I can't believe that it should be normal behaviour when used memory in "free" is considerably more (say, twice, thrice the size) than what rss size in "ps" sums up to. I don't speak about buffers and cache here, which of course take up most of the available memory.
But indeed, there are messages from the IBM RAID management program "ipssend" in dmesg/syslog:
sg_write: data in/out 4304/4304 bytes for SCSI command 0xd--guessing data in;
program ipssend not setting count and/or reply_len properly
These messages have always been there, they appear every time the ipssend utitlity accesses the RAID hardware.
But together with the kernel update, I also installed nagios which calls the ipssend program regulary, 3 times every 5 minutes. Before, ipssend was only called manually a few times a day, might be possible that this creates the memory leak?
Silly me, didn't think about that.
I disabled the nagios check for now and I'll see if the leak's going to stop growing...

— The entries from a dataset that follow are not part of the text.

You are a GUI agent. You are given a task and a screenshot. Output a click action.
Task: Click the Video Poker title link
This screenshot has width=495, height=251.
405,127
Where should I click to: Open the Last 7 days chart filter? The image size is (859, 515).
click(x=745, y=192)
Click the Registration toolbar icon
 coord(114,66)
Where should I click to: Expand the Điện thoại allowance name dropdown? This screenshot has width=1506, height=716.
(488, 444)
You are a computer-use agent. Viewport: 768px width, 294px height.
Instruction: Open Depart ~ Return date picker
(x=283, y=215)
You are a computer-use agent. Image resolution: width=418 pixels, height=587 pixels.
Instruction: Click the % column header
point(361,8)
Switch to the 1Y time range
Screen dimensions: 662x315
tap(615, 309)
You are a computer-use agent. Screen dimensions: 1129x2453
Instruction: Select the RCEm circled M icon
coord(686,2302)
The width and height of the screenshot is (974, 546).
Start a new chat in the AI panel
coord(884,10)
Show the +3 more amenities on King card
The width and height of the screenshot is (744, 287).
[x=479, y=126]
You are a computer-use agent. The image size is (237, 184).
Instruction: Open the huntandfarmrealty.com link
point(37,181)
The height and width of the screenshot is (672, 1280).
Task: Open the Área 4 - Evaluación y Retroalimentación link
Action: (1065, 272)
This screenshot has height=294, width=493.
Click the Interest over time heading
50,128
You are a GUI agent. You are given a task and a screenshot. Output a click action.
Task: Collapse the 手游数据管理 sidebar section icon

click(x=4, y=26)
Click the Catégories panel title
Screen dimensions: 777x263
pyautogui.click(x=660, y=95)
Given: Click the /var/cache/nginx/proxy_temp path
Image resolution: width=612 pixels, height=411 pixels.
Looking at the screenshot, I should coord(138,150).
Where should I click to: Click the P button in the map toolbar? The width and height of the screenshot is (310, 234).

thank you very much for now,
Hubert
|
|
|
|
|
|
Re: But why is the RAM gone?! [message #26812 is a reply to message #26664] |
Fri, 01 February 2008 10:27 |
xemul
Messages: 248 Registered: November 2005
|
Senior Member |
|
|
Cached pages are included in the "busy" memory reported in /proc/meminfo, thus the "free" value is most often very low. However, beancounters do not account for such pages. The do not account for kernel memory allocated by drivers, disk request and some more as well, so if there's a leak in a driver we cannot definitely detect this.
The easiest way to find (ok - guess) which process consumes too much memory is to launch top and set the sorting by RSS value.
I'd pay more attention to 107 VE, since it shows to consume too many kmemsize and physpages, but if you launch top in ve0 it would be more than enough.
BTW, it would be nice if you also provide the kmemsize and physpapges graphs, not just privvmpages.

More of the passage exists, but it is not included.